Сюжет романа сильно переделан. Не только потому, что действие происходит в Скотопригоньевске наших дней, где госпожа Хохлакова владеет банком, Карамазов — сетью соляриев, а с похорон старца Зосимы ведет свой репортаж Скотское ТВ. Спектакль сохраняет монологи персонажей Достоевского, но интрига изменена и разорвана. Исследуется исключительно драма идей, вечный спор желторотых русских мальчиков, третье столетие бубнящих о том, что такое хорошо, есть ли Бог, и если нет, то — что позволено, почему страдают невинные дети, кто отвечает за оскотинивание взрослых и почему на свете столько боли.

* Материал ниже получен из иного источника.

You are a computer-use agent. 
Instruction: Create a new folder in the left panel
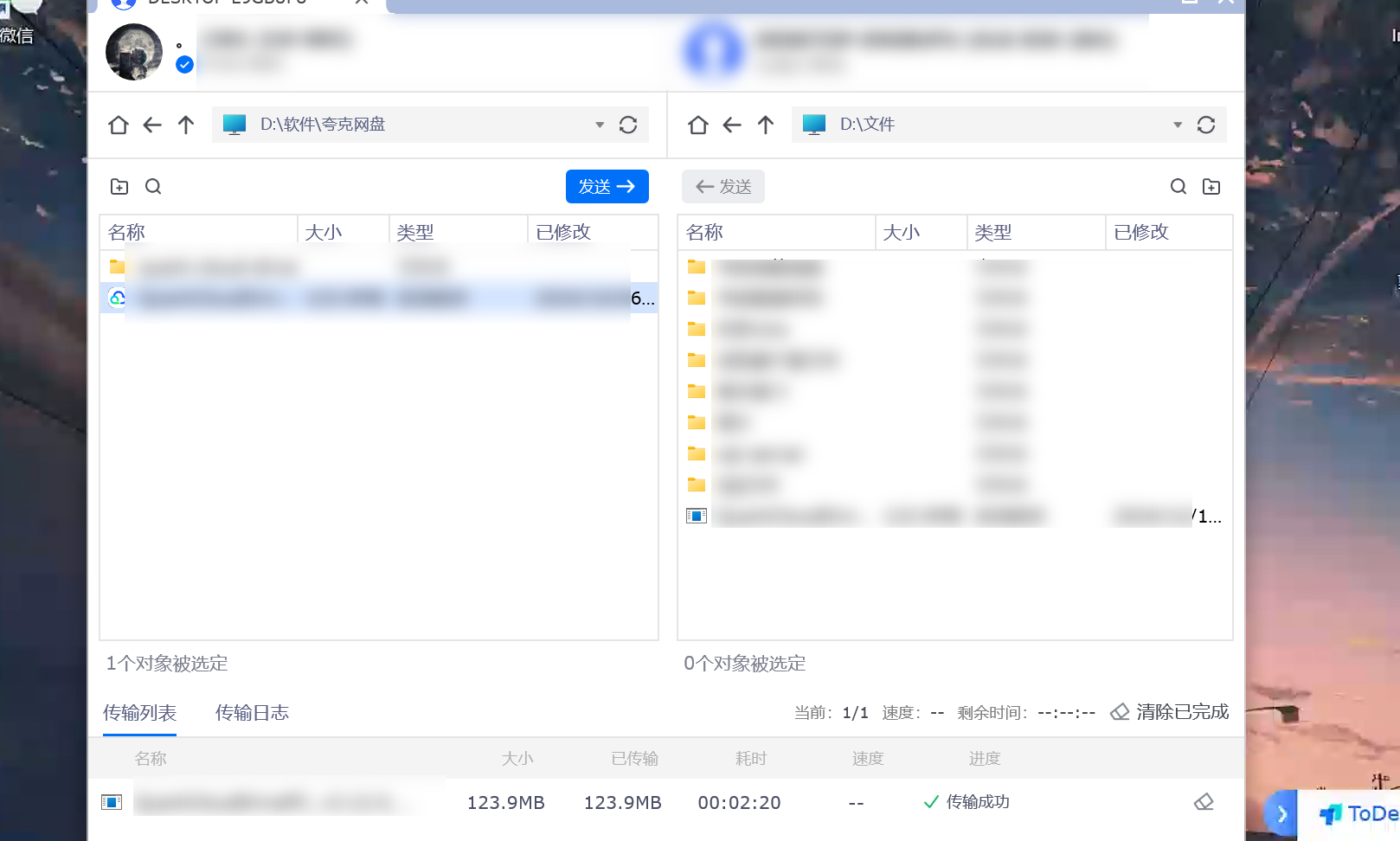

В финале надгробия-унитазы с датами рождения и смерти выстраиваются в эпилог, из которого следует, что все Карамазовы умерли, до старости дожил лишь Иван, в котором побеждает жажда жизни, та самая, «неприличная» и «подлая», несмотря ни на что. Митю — окончательно запутавшегося — пытают, судят, вешают. Алеша кончает самоубийством, бросившись с крыши вместе с Лизой-деревяшкой, сухие деревянные протезы которой на миг покрылись клейкими весенними листочками, из той самой жажды жизни, что не всем, увы, по плечу. Остальные продолжают бродить по неведомым дорожкам своей судьбы. Грушенька — она же царевна Несмеяна, Василиса Прекрасная, Снегурочка, Смерть с косой — сбегает с польским паном, а менты-упыри сладострастно пытают осужденных, в темнице там царевич тужит, а серый волк им брат… Кстати, видеокадры для спектакля сделаны камерой Александра Симонова, оператора Алексея Балабанова.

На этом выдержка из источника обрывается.